Texto del documento:
──────────────────────────────
Una vez fingí adaptarme —me engañé a mí misma, sobre todo— y tuve durante un tiempo una perrita que, me avergüenza confesar, traje a mi casa como prueba de amor para mi amor, fan absoluto de los perros. No hubo caso: el miedo no se fue ni aprendí a quererla de verdad, como se quiere cuando advertís que tu vida no sería la misma sin el otro y que su presencia te enriquece y te potencia.
No me daba lo mismo, siempre supe que me perdía algo; el tiempo pasaba y era una frustración enorme. Percibía de qué manera quienes quieren a los perros disfrutaban de esa compañía y esa convivencia, era consciente de que me veía privada de una experiencia clave, pero no era algo que pudiera dominar con las herramientas habituales. No era voluntad lo que faltaba, no había manera de insistirle a la razón. La fobia no entiende de razones.
Por momentos pienso que lo que me llevó a cambiar y a superar el terror fue una necesidad interna. Que fue el crecimiento de mis hijos, como final irreversible de una etapa, lo que me impulsó a ir en busca de un cachorro. Tal vez suena algo ingenuo y hasta de manual de autoayuda, pero la independencia en progreso de los chicos no solo me dejó sin rutinas, también había liberado un espacio por cubrir para mi ansiedad sobreprotectora y para el arsenal de cariño y mimos que comenzaba a derramarse en la nada.
Soy de las que hablan para que no se note el silencio; fui de las que se buscó un perro para que no quedara en evidencia la soledad materna, ese vacío que se produce cuando se termina el ir y venir de los cuidados extremos; cuando los chicos se manejan solos y ya no tenés que ocuparte y, además, empezás a convertirte en un plomazo. Molestás.
──────────────────────────────
Datos suministrados:

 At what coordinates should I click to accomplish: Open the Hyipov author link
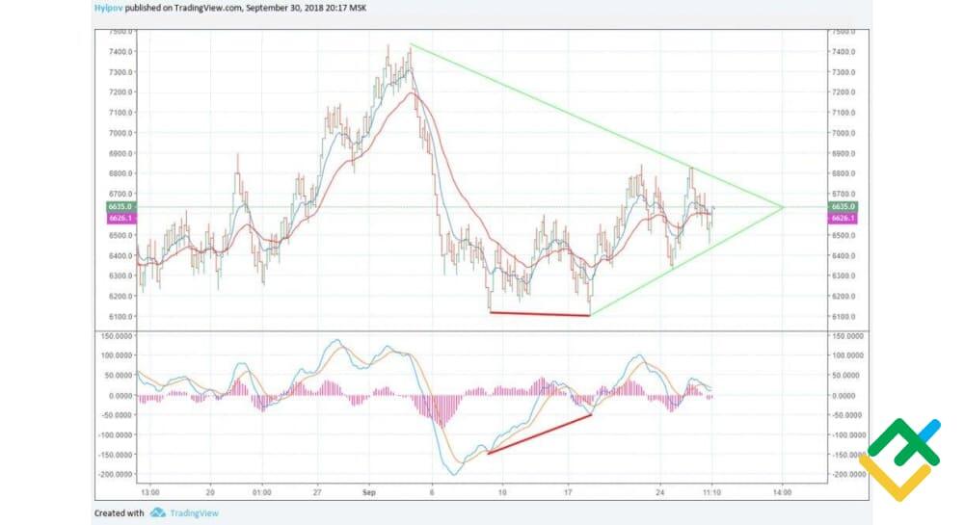[x=106, y=6]
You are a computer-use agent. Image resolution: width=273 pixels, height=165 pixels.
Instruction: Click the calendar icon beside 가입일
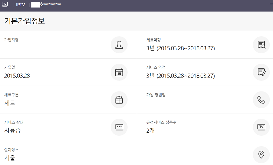119,72
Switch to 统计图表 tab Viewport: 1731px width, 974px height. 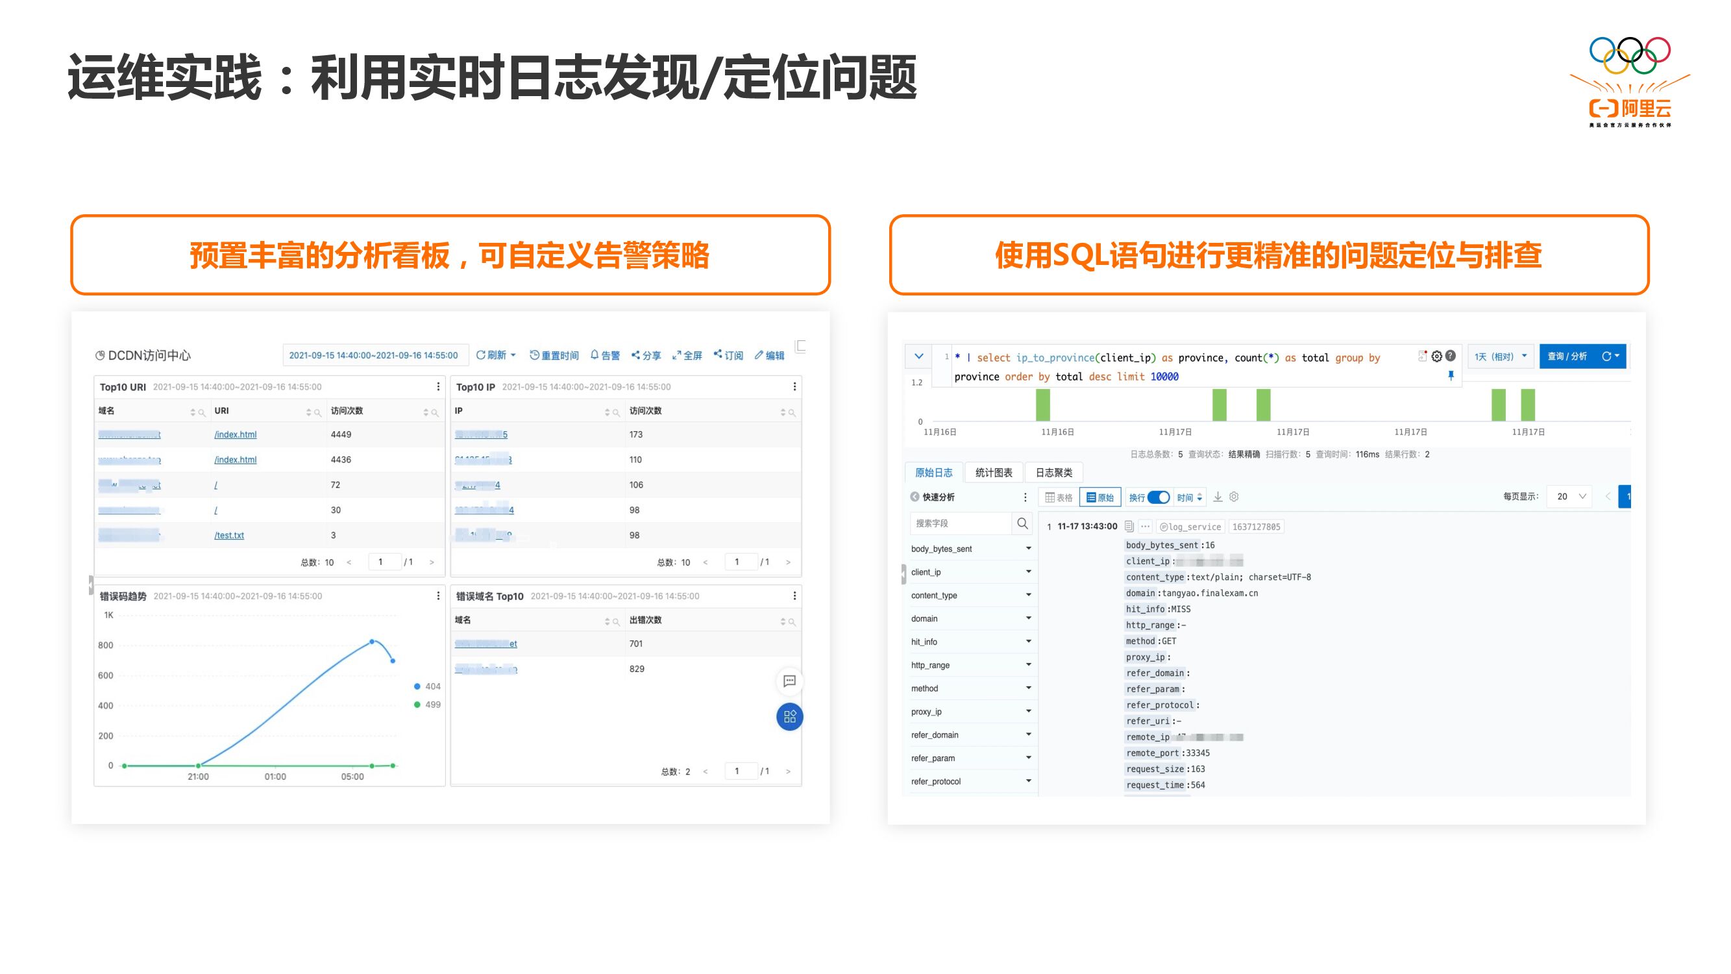[x=993, y=473]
──────────────────────────────
Tareas y ejercicios:
1. En el texto sobre el miedo a los perros, ¿como prueba de amor para quién se trajo a casa la perrita?
2. Transcribe del texto sobre el miedo a los perros el pasaje que comienza en "Soy de las que" y termina en "un plomazo. Molestás.".

Respuestas escritas:
1. Para su amor, fan absoluto de los perros.

2.
Soy de las que hablan para que no se note el silencio; fui de las que se buscó un perro para que no quedara en evidencia la soledad materna, ese vacío que se produce cuando se termina el ir y venir de los cuidados extremos; cuando los chicos se manejan solos y ya no tenés que ocuparte y, además, empezás a convertirte en un plomazo. Molestás.